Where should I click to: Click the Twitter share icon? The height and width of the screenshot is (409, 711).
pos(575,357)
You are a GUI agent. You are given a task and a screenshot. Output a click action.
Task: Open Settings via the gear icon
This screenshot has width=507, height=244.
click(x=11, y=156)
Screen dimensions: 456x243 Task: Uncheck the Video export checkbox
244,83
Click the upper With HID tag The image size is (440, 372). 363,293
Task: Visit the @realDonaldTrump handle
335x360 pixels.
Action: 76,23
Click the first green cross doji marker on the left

━━━━━━━━

_Problem to work on_: Would you copy out all the entries above without changing a single character?

_Answer space_:
Where should I click to: Click the Twitter share icon? The height and width of the screenshot is (409, 711).
pos(575,357)
You are a GUI agent. You are given a task and a screenshot. Output a click action.
Task: Open Settings via the gear icon
This screenshot has width=507, height=244.
click(x=11, y=156)
Screen dimensions: 456x243 Task: Uncheck the Video export checkbox
244,83
Click the upper With HID tag The image size is (440, 372). 363,293
Task: Visit the @realDonaldTrump handle
335x360 pixels.
Action: 76,23
Click the first green cross doji marker on the left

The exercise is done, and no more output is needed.